A manager. Probably without any gui. Is responsible to give unique startup 
positions and such. Using the unique object names that are owned by exactly 
one federate this will be easy to do.

A multiplayer gateway. Currently I am talking about a local federation that 
should help runnning in a paralell environment and for things like the 
LinuxTag booth. Components might need to be coupled with a hard time 
syncronization. At least carefully selected components. Since this would just 
hang the whole federation if one of the federates hangs, this is impossible to 
do for the multiplayer part over the wide internet. Therefore the multiplayer 
server needs to be coupled loosely into the local federation. That is what 
this is for in the longer term.

And many more that make sense to move into its own component.
The above additional AI ogle with a nice, easy to adapt may be python scripted 
logic ............

Here we need to start thinking carefully. And this is the reason I ask for 
OpenRTI. I have started this project, because I found that setup of the usual 
rti libraries is way to complex.
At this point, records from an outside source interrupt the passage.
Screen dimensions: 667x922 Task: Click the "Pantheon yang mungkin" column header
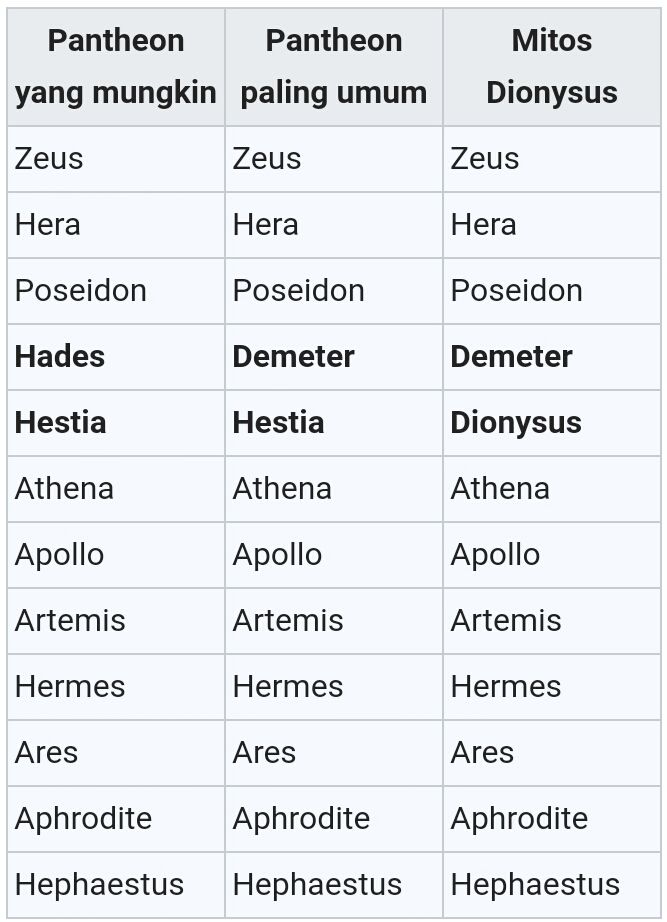point(116,67)
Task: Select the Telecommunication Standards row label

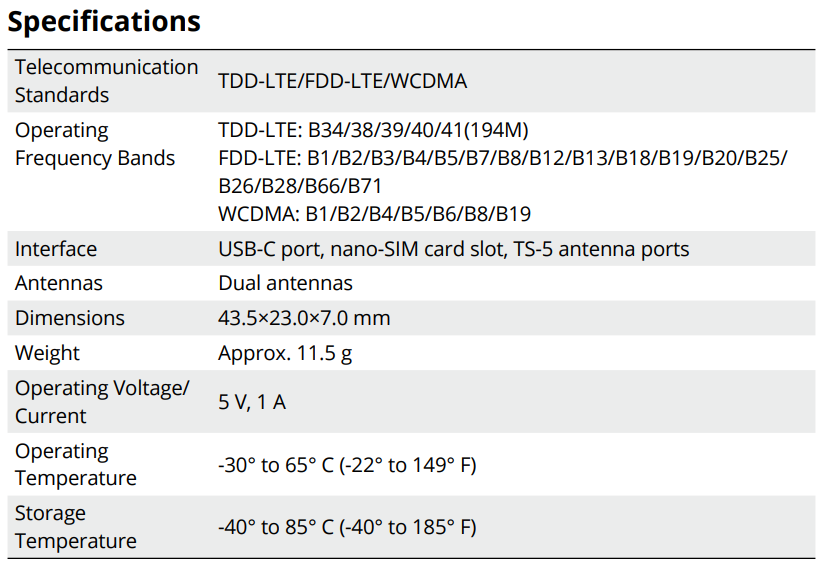Action: (106, 81)
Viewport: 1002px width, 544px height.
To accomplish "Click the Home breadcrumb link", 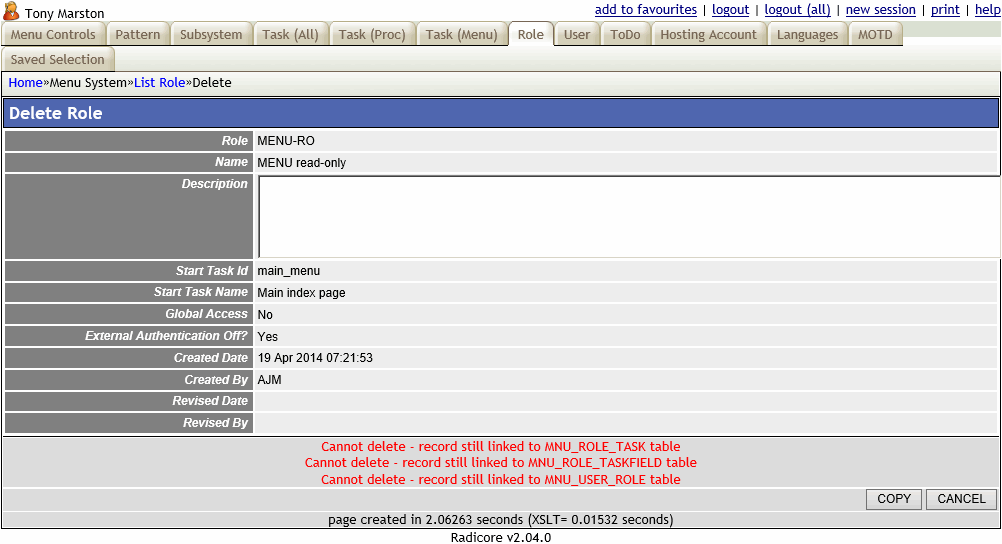I will pyautogui.click(x=26, y=83).
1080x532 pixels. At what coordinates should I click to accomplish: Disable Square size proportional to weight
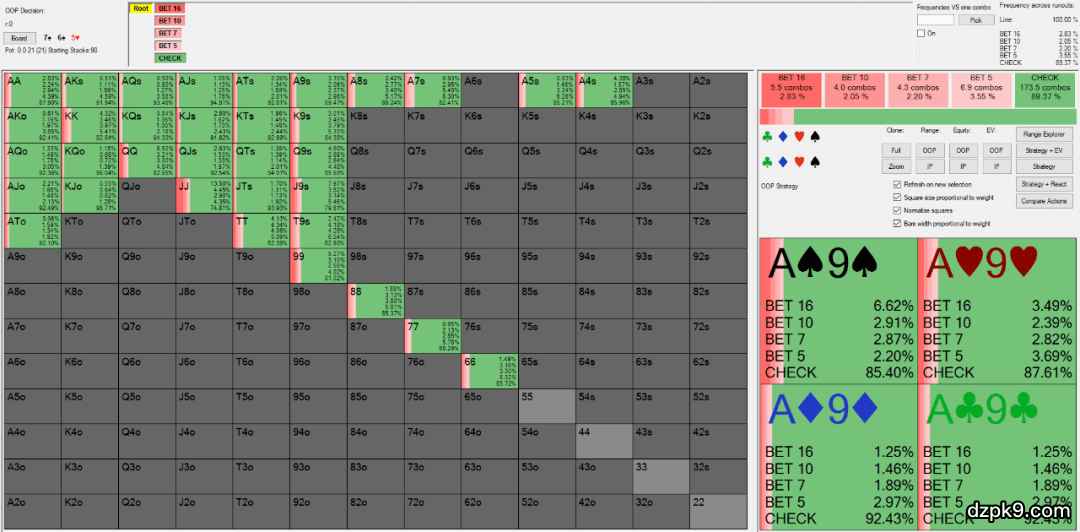point(896,198)
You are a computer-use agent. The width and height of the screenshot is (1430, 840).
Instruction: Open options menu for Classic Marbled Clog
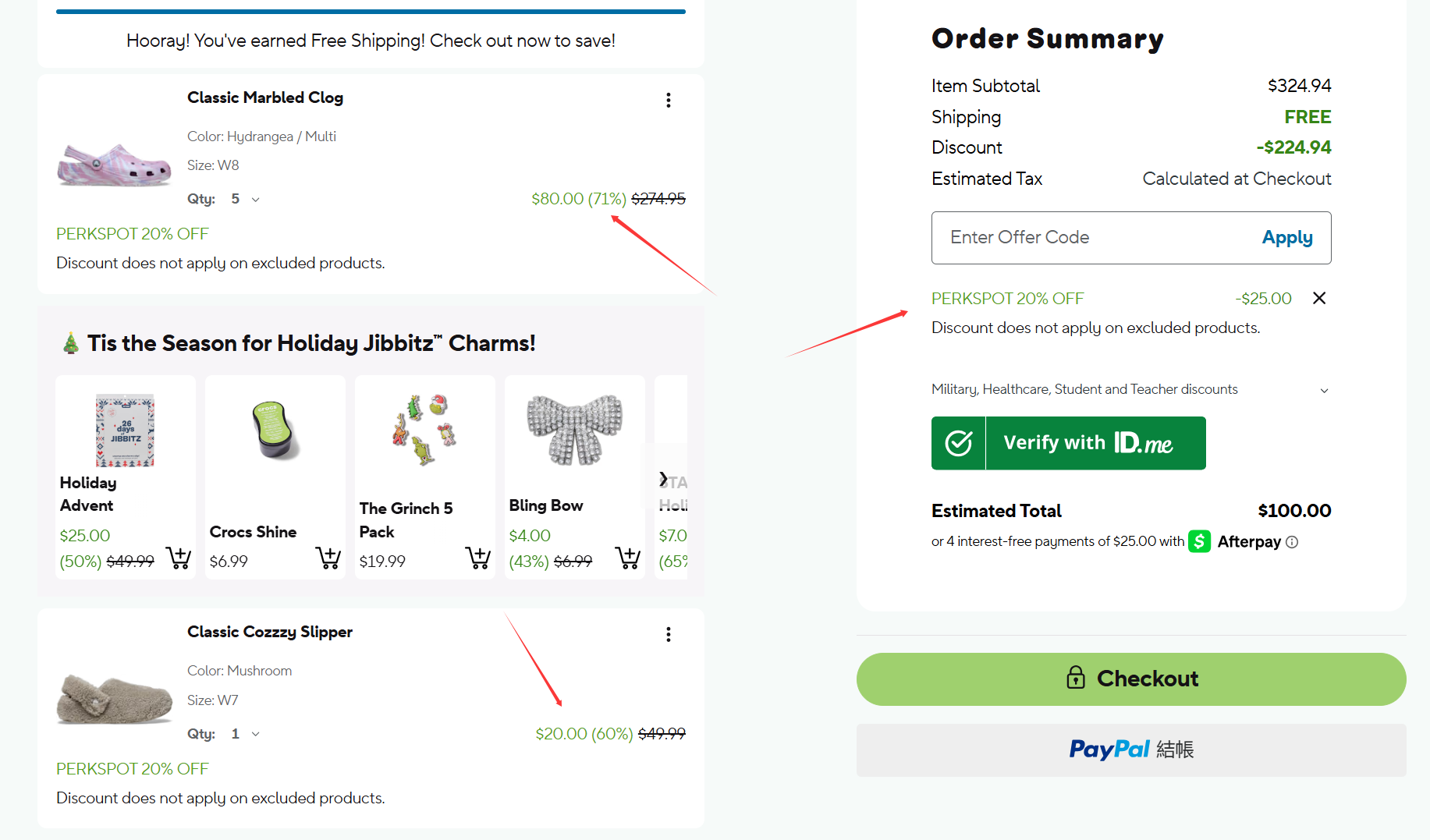click(x=668, y=100)
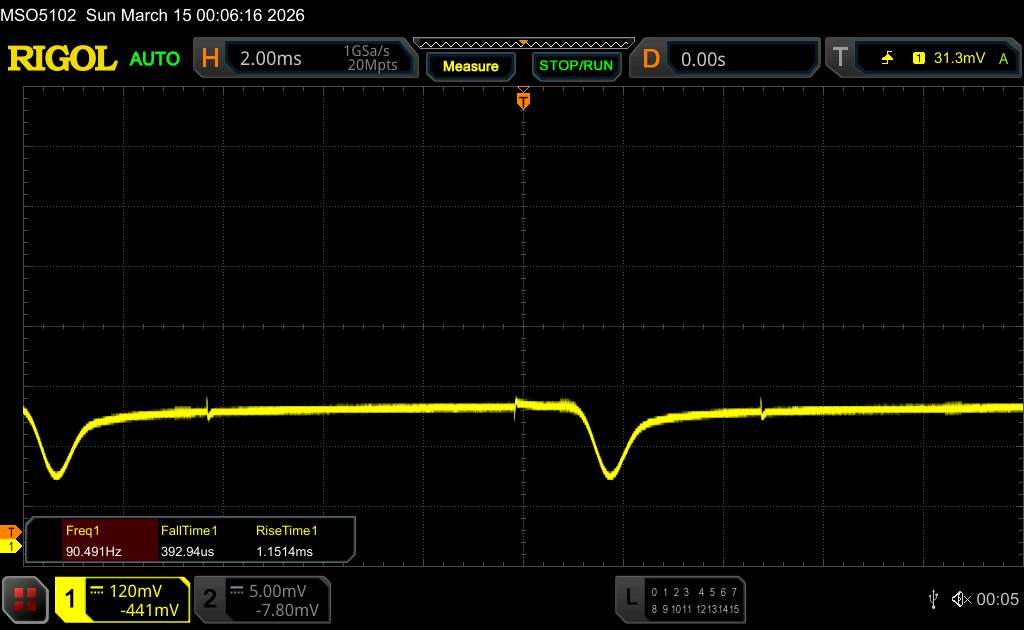Select the Freq1 measurement result
Image resolution: width=1024 pixels, height=630 pixels.
click(92, 540)
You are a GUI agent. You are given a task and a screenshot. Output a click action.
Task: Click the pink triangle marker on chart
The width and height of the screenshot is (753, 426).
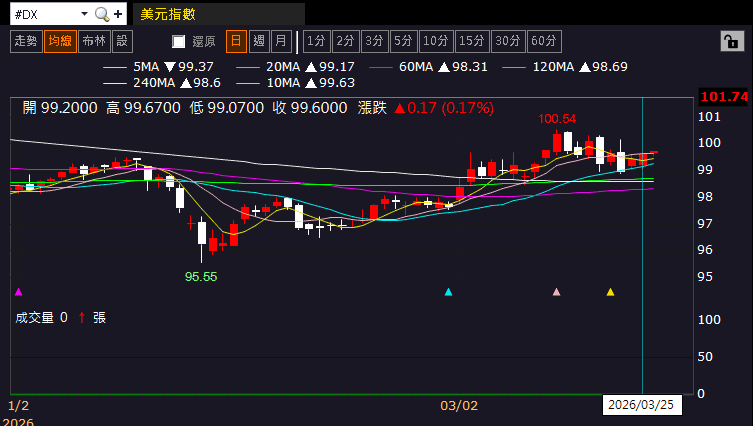coord(557,292)
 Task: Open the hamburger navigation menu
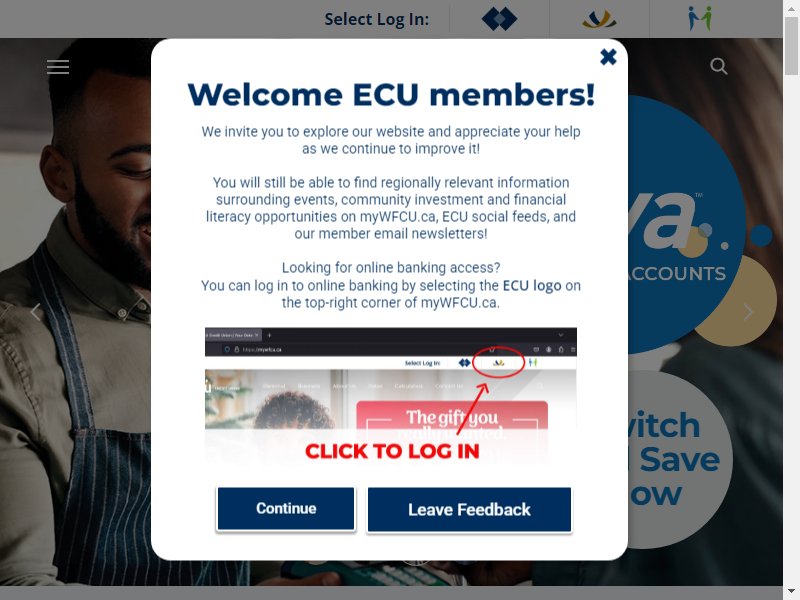coord(58,67)
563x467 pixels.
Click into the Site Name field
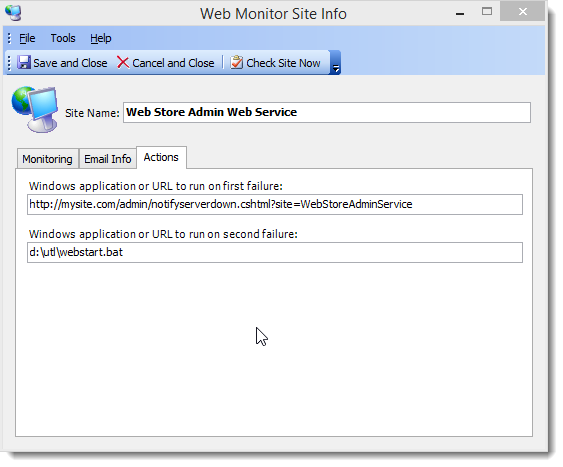click(x=327, y=112)
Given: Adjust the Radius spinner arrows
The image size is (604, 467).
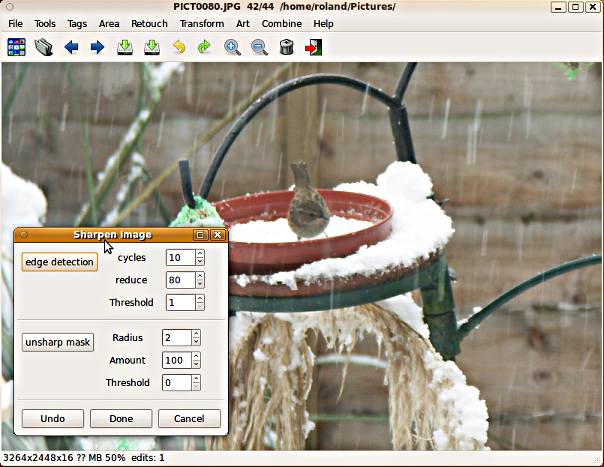Looking at the screenshot, I should pyautogui.click(x=196, y=338).
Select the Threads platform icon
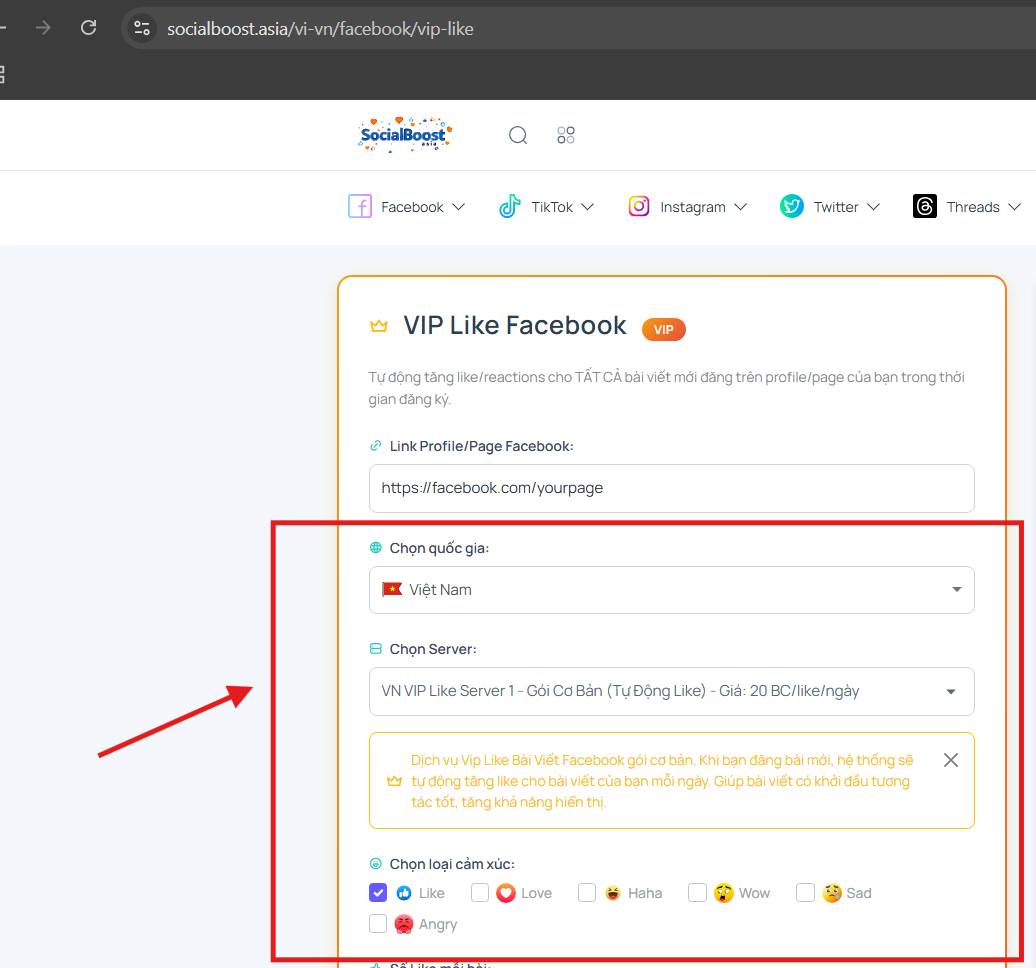 click(924, 206)
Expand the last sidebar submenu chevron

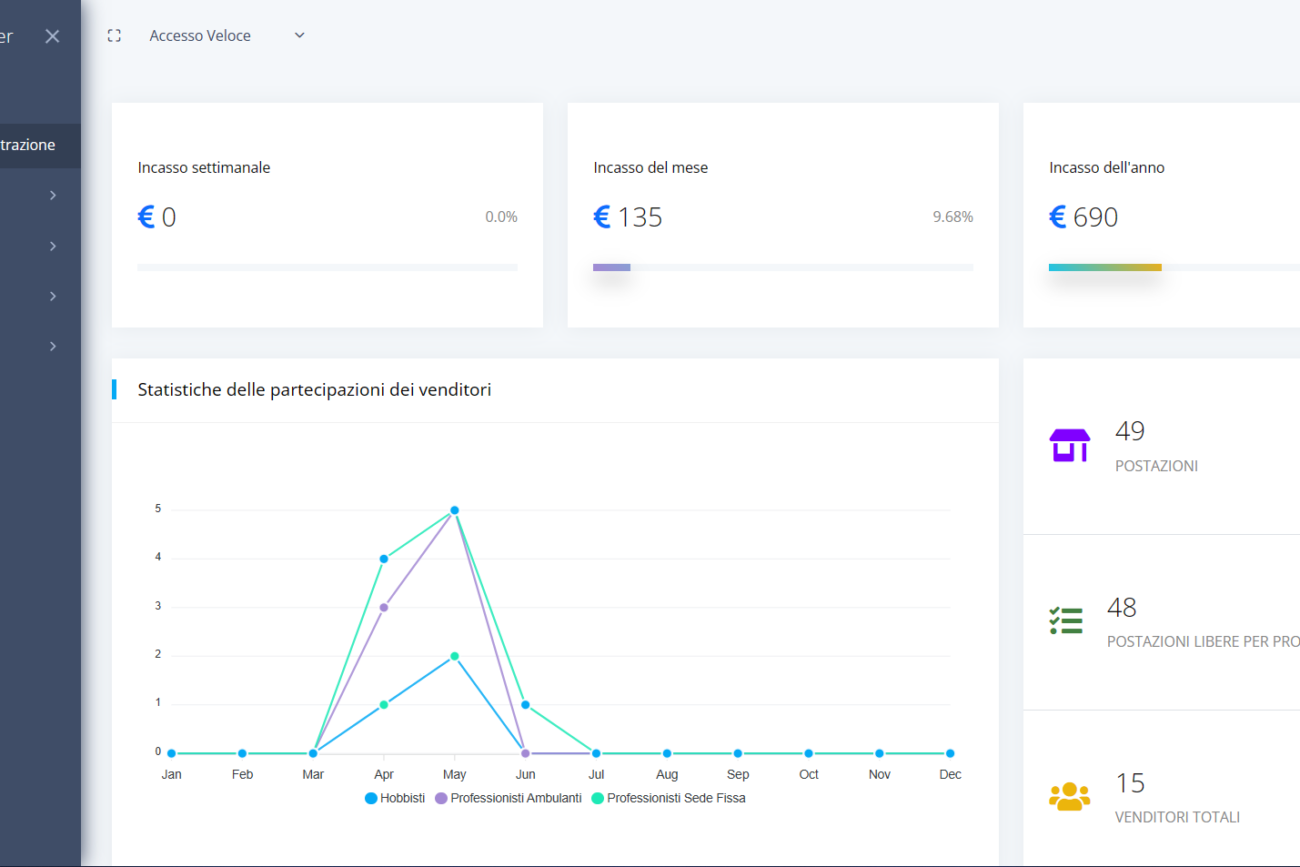(x=53, y=346)
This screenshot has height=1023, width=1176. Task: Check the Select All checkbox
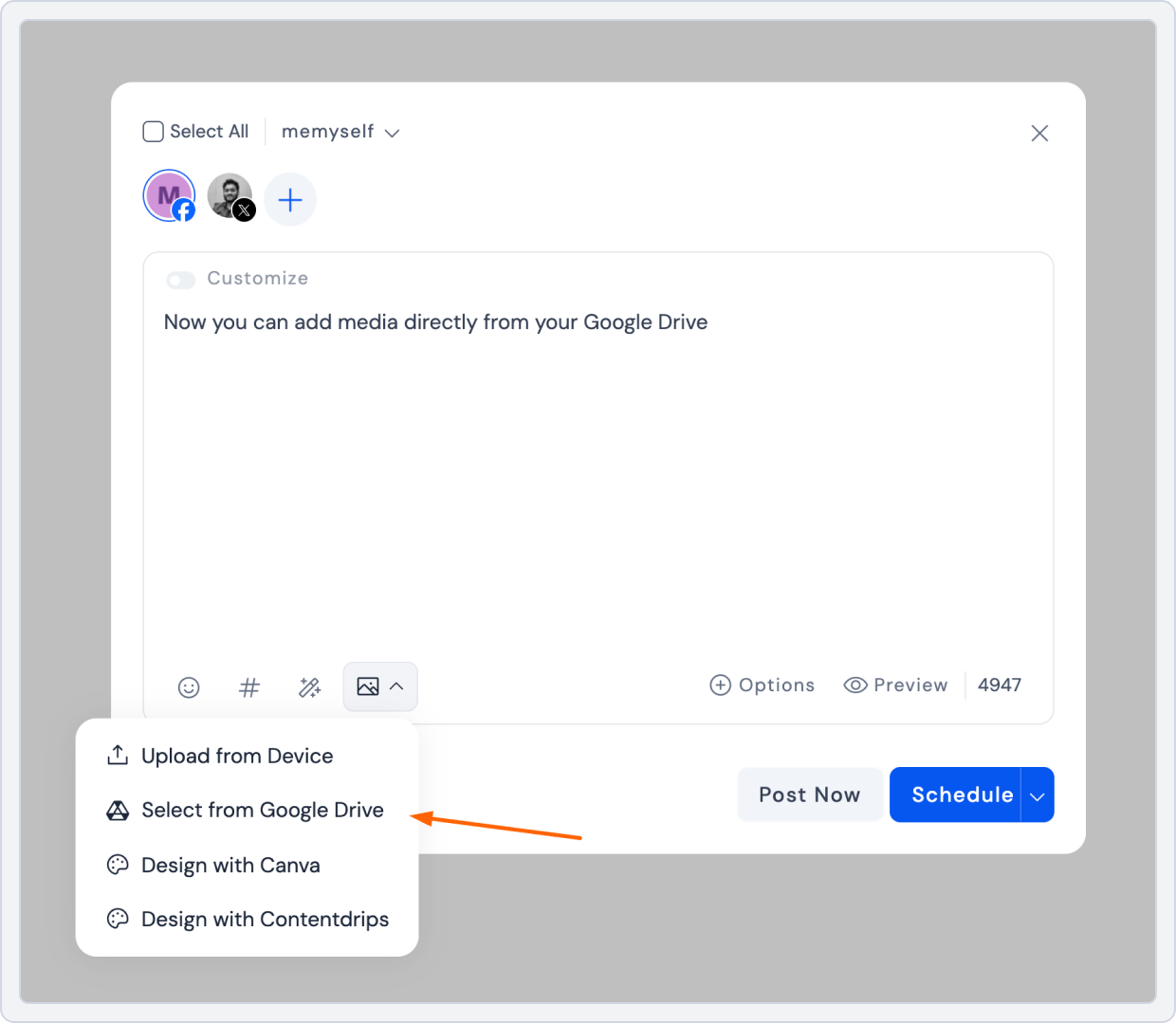153,131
So OpenRTI provides one mode where you can 
just access a process local federation from multiple threads. There is no 
network configuration needed and you do not setup any server in this operation 
mode (sure it also provides the usual networking mode). So the plan is to use 
this mode as an aid to parallellize flightgear on a local machine. The basic 
advantage is that each federate is strictly programmed single threadad. All 
the thread syncronization is handled by the rti library and hidden in that 
thing. The trick is that each of these threads must be done in a way that you 
can just compile that alternatively in a single standalone binary and run the 
same component in a networked rti - the LinuxTag booth for example.

Now I start returning to your initial question. From my point of view, such a 
gui manager application must be included somehow in the basic set of 
functionality that is still running in the threaded mode. You would just 
control your simulation with that component. May be restart with a different 
aircraft by just shutting down the running federate and start up a new one 
with a different fdm.
And as such, doing this core component in python is something I am not sure 
about.
So, python in the area of *optional* rti components, is a great tool.
If I remember well, you do have some bigger install at home that might benefit 
from such components very much! And in fact this is one reasons I am pushing 
this direction.

Python also has one major problem with threads. There is the big interpreter 
lock in python which makes python essentially single threaded. While this is 
not a problem when such a component runs in its own process, python in core 
components that need to run in threaded mode is essentially a no go.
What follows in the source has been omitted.